The bank backed an estimated $37.4 billion in U.S. export sales in fiscal 2013 — including $7 billion in Florida. That includes more than $1.5 billion in South Florida, where international commerce plays a vital role in the economy. Last year, it supported $27 billion in exports. How many jobs would vanish if the Ex-Im Bank were not around?
And, by the way, the U.S. Treasury receives a direct benefit from the bank that few other government agencies can match. In the last fiscal year, it reduced the deficit by $675 million from the fees and interest it received. The previous year, it was more than $1 billion.
The myth spread by the bank’s critics — ideological opponents of government-backed credit supports — is that the bank abets corporate welfare, designed to help multinational giants with powerful lobbyists. The figures say otherwise.
Nearly 1,000 Florida businesses have received Export-Import Bank support since 2007. Many are small- or medium-sized enterprises located in South Florida, like DemeTECH Corporation, which began by making surgical sutures and blades. CEO Luis Arguello told the Herald in a letter to the editor that it now exports its products to more than 100 countries, thanks in large measure to Ex-Im Bank financing. He said that 90 percent of the company’s sales come from these exports.

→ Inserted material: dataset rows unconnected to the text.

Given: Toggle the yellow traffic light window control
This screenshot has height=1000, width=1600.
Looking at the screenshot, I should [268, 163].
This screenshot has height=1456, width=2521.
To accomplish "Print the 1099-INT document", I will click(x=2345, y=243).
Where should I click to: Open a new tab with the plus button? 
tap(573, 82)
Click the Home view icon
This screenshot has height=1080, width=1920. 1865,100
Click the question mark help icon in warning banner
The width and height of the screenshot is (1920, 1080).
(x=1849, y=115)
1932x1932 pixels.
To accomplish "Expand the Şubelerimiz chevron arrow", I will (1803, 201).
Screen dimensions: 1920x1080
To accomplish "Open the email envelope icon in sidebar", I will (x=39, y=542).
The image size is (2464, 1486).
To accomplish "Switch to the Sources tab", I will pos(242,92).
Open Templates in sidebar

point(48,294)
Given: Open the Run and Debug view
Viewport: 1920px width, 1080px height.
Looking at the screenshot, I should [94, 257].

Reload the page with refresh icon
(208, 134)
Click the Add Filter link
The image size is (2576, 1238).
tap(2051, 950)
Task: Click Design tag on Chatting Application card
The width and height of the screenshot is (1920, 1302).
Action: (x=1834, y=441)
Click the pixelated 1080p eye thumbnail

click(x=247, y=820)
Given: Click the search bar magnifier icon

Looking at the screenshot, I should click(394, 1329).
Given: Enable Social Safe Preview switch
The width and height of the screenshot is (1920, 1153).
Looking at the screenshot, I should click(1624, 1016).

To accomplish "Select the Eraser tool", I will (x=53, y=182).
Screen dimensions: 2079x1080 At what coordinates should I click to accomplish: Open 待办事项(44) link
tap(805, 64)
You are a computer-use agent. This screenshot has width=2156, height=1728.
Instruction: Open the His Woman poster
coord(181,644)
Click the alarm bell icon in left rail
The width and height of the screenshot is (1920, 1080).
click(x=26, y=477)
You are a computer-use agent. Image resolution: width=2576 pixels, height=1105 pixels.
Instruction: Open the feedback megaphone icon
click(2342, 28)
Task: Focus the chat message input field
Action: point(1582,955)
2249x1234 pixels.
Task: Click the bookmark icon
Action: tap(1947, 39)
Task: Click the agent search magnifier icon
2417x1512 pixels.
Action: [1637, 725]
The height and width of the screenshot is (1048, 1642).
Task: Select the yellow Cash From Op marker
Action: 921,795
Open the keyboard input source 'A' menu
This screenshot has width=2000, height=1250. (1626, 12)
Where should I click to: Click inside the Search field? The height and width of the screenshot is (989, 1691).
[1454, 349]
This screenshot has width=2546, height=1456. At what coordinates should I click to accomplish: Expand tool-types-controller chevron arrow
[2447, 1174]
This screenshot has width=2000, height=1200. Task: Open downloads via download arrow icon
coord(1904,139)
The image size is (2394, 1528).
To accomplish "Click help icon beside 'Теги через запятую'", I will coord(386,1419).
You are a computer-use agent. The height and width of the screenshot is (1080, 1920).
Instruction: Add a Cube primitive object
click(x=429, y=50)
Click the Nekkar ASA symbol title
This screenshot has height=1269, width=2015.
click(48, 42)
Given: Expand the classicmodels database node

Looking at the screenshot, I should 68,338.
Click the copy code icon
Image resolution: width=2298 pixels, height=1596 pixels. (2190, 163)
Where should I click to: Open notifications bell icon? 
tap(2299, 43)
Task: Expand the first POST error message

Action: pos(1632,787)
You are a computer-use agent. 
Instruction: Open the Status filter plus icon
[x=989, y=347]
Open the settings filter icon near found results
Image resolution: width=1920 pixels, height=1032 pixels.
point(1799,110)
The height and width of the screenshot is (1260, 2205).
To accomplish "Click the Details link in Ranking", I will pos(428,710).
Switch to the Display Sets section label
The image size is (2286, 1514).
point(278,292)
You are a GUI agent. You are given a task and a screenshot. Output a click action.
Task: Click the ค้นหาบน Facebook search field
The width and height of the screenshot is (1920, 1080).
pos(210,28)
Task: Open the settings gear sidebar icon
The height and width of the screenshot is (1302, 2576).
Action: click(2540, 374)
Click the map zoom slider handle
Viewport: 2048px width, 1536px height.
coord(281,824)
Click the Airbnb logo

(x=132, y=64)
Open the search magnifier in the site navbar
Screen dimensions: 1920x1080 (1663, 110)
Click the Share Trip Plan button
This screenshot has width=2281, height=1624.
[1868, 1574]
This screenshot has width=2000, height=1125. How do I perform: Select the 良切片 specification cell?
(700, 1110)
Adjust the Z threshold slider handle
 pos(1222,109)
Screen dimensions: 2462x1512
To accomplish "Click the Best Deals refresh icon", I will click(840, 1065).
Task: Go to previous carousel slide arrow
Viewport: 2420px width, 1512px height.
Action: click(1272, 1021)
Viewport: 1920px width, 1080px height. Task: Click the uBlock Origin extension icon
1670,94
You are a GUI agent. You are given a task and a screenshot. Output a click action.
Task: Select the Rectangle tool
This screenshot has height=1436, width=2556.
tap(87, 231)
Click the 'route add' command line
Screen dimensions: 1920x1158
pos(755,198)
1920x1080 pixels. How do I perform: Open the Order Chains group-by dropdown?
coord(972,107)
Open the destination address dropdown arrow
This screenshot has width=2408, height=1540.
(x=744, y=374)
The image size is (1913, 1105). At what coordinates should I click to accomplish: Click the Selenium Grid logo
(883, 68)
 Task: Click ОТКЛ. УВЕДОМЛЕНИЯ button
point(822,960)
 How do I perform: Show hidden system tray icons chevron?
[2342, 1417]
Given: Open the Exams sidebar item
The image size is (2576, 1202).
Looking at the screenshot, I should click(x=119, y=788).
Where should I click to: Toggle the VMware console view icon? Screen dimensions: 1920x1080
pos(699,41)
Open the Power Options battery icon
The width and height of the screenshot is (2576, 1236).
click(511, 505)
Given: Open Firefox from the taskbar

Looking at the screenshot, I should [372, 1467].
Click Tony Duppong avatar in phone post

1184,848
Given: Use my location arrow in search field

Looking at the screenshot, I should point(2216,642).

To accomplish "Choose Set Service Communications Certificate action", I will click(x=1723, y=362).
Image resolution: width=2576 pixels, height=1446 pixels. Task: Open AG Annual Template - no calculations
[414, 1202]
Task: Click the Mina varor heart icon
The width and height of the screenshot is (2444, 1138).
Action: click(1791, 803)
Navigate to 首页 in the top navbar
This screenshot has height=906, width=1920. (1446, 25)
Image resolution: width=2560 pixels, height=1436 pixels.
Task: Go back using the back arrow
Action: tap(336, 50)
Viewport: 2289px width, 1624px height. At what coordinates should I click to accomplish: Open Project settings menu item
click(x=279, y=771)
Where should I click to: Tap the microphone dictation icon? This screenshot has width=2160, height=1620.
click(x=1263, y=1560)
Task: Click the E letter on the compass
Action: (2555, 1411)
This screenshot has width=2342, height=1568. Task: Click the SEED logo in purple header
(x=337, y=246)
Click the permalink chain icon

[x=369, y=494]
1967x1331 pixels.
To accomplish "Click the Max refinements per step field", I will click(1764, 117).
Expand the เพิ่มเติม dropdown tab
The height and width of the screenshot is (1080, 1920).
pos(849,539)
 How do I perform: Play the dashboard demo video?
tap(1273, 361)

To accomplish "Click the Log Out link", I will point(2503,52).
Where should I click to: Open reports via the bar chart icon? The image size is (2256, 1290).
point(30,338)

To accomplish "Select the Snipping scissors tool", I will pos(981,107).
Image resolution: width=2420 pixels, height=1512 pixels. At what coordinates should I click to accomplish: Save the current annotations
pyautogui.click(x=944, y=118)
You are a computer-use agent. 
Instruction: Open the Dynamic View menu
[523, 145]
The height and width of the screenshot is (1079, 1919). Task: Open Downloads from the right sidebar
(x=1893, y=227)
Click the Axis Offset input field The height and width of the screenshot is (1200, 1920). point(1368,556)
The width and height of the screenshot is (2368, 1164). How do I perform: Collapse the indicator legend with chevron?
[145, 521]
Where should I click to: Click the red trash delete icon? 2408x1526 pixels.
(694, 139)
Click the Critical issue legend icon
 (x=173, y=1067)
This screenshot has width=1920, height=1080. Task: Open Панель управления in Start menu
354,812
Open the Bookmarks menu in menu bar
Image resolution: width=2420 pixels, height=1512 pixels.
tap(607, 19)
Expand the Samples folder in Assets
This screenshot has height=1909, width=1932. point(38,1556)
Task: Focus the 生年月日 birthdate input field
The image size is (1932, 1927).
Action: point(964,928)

Businesses supported by the government bank provide employment in Florida for more than 50,000 workers, according to the bank’s figures. Even Gov. Rick Scott, no admirer of big government, sent Congress a letter last year urging reauthorization.
The failure to extend the charter of the 81-year-old bank sent it into bureaucratic limbo at the end of June. It can still service the $112 billion in financing already committed, but is prevented from authorizing new loans or guarantees.
The good news is that there’s support in both the House and Senate to revive the bank, if the measure can be brought to the floor. Given the bank’s importance, Congress should make it happen. The jobs supported by Ex-Im Bank financing should not be regarded as expendable.